Missile / loitering munitionby Lockheed MartinIntroduced 2019
LRASM, the Long Range Anti-Ship Missile, is an air-launched cruise missile built by Lockheed Martin to give US and allied strike aircraft a stand-off shot at warships in contested waters. Designated AGM-158C, it derives from the JASSM-ER family and entered initial operational capability on the US Air Force B-1B Lancer in late 2018, followed by the US Navy F/A-18E/F Super Hornet in 2019. The programme began as a DARPA effort in 2009 — a response to the obsolescence of the Harpoon against modern integrated air defences — and transitioned to the US Navy as a programme of record over the following decade.
The airframe is stealth-shaped and powered by a Williams F107 turbofan, giving it a subsonic profile that trades dash speed for a low radar cross-section and a long, low-altitude approach. Lockheed Martin quotes a range in excess of 200 nautical miles; export documentation and follow-on variants point to figures closer to 900 kilometres. What sets LRASM apart from its predecessors is the seeker and the autonomy layer: a multi-mode package combining passive radio-frequency detection, an imaging infrared seeker, GPS/INS with anti-jam aiding, and a weapon-data-link. The missile is designed to operate in a denied environment where the launching platform cannot maintain a precise track. Onboard processing handles route planning around known threats, ship-class discrimination inside a group of contacts, and aimpoint selection on the chosen hull. The warhead is a roughly 1,000-pound penetrator-blast fragmentation section.
The United States is the primary operator. The US Navy fields LRASM from its Super Hornet squadrons and is integrating it onto the P-8A Poseidon; the US Air Force carries up to 24 rounds per B-1B. Australia is the first export customer, with an approved Foreign Military Sale of around 200 missiles announced in 2020 and a follow-on for the extended-range variant in 2023, valued together at well over a billion US dollars. The Royal Australian Air Force is integrating the weapon on its F/A-18F and F-35A fleets. The missile has not been used in combat as of mid-2026, and the Pentagon treats employment doctrine as classified.
Development is ongoing.
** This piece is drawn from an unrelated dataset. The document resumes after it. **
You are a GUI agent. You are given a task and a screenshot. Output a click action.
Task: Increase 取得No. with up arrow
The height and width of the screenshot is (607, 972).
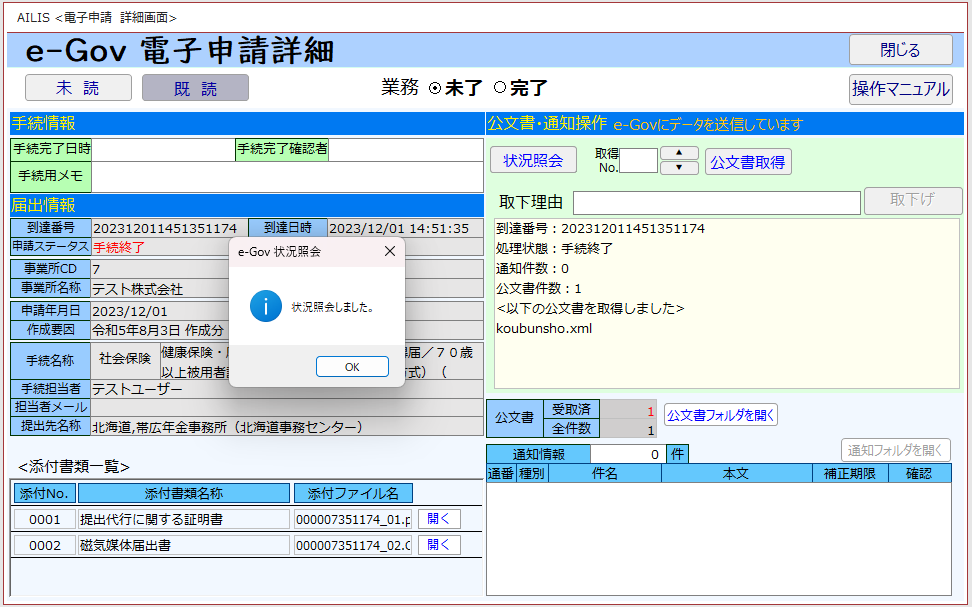click(680, 153)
The AGM-158C-3 variant, announced in 2021, extends range and updates the seeker and datalink; Lockheed Martin and the Navy are also working on a surface-launched derivative for vertical-launch cells. LRASM sits in a crowded anti-ship field alongside the Kongsberg Naval Strike Missile and the Joint Strike Missile, but its combination of stand-off range, low observability and autonomous target sorting is aimed squarely at the Pacific scenario its sponsors rarely name aloud.